IWMs of insecure attachment... convey expectations that the attachment figure will not be available or will respond negatively to requests of help and comfort. The IWM of disorganized attachment... not only prefigures negative consequences of asking for help and comfort, it also brings on a dissociated (nonintegrated) multiplicity of dramatic and contradictory expectations... (479)

Welcome to a life of shitty self-esteem and crappy, unfulfilling relationships.

The attachment figure is represented negatively, as the cause of the ever-growing fear experienced by the self (self as victim of a persecutor) but also positively as a rescuer. The parent, although frightened by unresolved traumatic memories, is nevertheless usually willing to offer comfort to the child, and the child may feel such comforting availability in conjunction with the fear. Together with these two opposed representations of the attachment figure (persecutor and rescuer) meeting a vulnerable and helpless (victim) self, the IWM of disorganized attachment also conveys a negative representation of a powerful, evil self meeting a fragile or even devitalized attachment figure (persecutor self held responsible for the fear expressed by the attachment figure). Moreover, there is the possibility, for the child, of representing both the self and the attachment figure as the helpless victims of a mysterious, invisible source of danger. Since the frightened attachment figure may be comforted by the tender feelings evoked by contact with the child, the implicit memories of disorganized attachment may also convey the possibility of construing the self as the powerful rescuer of a fragile attachment figure (i.e., the little child perceives the self as able to comfort a frightened adult .formerly disorganized infants assume, when they reach school age, either caregiving (rescuer) or punitive (persecutor) attitudes toward their caregivers.(479)

I always felt like I had to take care of my mother.

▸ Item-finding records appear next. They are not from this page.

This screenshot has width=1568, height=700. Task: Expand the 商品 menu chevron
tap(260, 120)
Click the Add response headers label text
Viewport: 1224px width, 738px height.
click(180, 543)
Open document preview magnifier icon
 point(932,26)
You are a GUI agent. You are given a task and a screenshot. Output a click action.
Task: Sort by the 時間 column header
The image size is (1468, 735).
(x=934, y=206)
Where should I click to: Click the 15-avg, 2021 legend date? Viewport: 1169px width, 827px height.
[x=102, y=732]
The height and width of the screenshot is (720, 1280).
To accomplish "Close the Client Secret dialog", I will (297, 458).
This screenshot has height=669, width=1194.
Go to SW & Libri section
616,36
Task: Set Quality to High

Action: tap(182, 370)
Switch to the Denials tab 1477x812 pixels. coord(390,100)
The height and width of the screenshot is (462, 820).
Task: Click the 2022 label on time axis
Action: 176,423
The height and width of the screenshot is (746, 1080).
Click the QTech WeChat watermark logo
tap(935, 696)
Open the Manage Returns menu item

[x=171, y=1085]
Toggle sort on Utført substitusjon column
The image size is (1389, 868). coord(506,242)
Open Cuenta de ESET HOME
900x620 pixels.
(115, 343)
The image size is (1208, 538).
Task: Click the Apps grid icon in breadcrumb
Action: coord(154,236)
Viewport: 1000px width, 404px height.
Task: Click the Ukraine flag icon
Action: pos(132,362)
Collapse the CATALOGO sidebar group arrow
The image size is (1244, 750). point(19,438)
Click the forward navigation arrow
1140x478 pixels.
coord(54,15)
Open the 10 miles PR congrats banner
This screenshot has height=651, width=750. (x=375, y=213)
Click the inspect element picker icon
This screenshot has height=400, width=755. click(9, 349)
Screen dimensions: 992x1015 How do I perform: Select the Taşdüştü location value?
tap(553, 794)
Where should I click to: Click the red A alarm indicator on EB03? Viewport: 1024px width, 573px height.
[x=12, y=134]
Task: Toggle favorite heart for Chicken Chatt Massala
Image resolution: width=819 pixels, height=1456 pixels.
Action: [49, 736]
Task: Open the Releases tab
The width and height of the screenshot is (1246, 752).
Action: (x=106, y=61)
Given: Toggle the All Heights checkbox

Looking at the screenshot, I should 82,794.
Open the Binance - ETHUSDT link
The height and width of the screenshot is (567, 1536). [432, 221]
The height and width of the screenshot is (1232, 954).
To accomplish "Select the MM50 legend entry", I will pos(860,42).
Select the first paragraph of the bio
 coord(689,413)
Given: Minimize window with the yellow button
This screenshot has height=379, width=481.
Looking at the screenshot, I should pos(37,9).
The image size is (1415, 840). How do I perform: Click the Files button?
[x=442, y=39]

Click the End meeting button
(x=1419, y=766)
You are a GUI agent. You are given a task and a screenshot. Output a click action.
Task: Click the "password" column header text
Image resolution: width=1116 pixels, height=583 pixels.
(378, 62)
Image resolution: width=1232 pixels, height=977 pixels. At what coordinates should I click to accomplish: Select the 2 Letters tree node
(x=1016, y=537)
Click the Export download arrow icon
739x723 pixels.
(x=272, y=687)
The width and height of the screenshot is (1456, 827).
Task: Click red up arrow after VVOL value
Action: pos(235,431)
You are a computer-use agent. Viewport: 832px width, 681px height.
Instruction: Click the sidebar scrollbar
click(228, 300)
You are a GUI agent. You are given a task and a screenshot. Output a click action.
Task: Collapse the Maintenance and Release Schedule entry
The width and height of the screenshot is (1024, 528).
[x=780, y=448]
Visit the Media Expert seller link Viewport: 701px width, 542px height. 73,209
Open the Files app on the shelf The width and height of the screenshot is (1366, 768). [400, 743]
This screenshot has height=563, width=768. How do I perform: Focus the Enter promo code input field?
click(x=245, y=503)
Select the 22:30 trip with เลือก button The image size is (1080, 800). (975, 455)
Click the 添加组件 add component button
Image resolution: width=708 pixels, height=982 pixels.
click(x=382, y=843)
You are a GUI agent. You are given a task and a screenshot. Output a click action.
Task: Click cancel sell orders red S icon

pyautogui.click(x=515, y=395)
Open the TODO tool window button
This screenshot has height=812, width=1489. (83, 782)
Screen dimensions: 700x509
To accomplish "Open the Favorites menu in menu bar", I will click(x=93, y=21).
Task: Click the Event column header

The intrinsically dissociative IWM of disorganized attachment intervenes (together with the not always overwhelming emotions evoked by the stressor) in determining the dissociative response. This type of pathogenetic process may explain the intriguing cases of delayed manifestation or exacerbation of a dissociative disorder years after the original traumatic experience and without any repetition of the trauma. (481)

And that's why I started dissociating in earnest as a reaction to the traumas I experienced from ages 12 to 16.